Tout est à la limite, aidé par la technologie. Si cette technologie ne fonctionne pas à 100%, même le pilote le plus talentueux ne peut rien faire.

Giacomo Agostini

À une époque où les instances recherchent les meilleures solutions pour ramener le public sur certains circuits boudés par les spectateurs, l'Italien aimerait voir les hommes reprendre le dessus et les grands champions se distinguer. "Un Maradona ou un Ronaldo [en foot], un Cassius Clay en boxe, un Eddy Merckx en cyclisme, un Agostini, un Mike Hailwood ou un Valentino Rossi en moto… C'est cela que les gens veulent voir.

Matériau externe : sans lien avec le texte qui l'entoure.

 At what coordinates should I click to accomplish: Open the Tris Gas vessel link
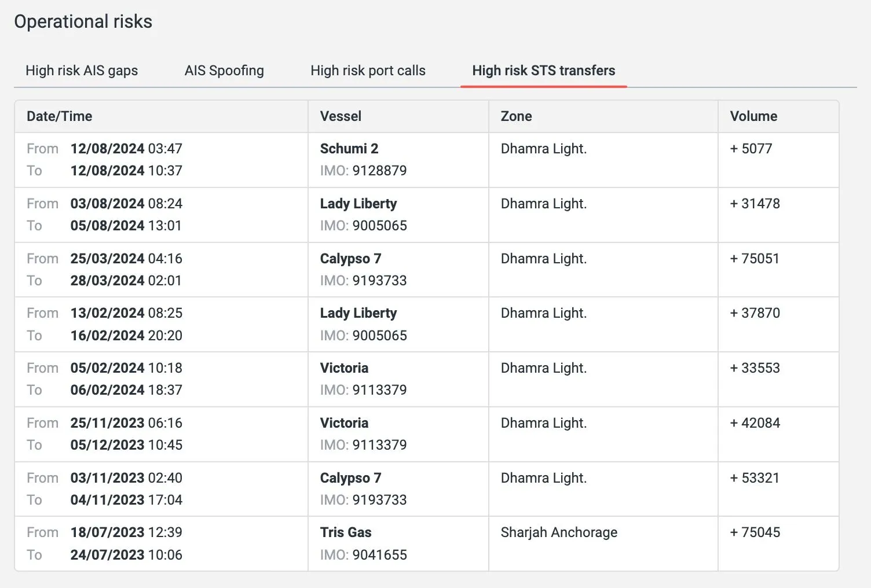pos(346,532)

On tombe amoureux du personnage", argumente-t-il.

À la place prise par le développement, qui peut mettre de grandes marques en difficulté comme on le voit aujourd'hui avec Honda et Yamaha, s'ajoute un resserrement extrême des performances, gagné au fil des années par le règlement technique (l'électronique et le manufacturier de pneus uniques, notamment) et des technologies toujours plus affûtées. Or, pour Agostini, cela contribue aussi à faire croire qu'il est facile pour tous de se porter au sommet. "Au contraire, ça n'est pas facile. On se met à croire que c'est facile parce que, dès qu'il a quelque chose, un grand pilote, dont on pense qu'il peut gagner, n'y arrive pas. Et c'est un peu décevant", regrette-t-il.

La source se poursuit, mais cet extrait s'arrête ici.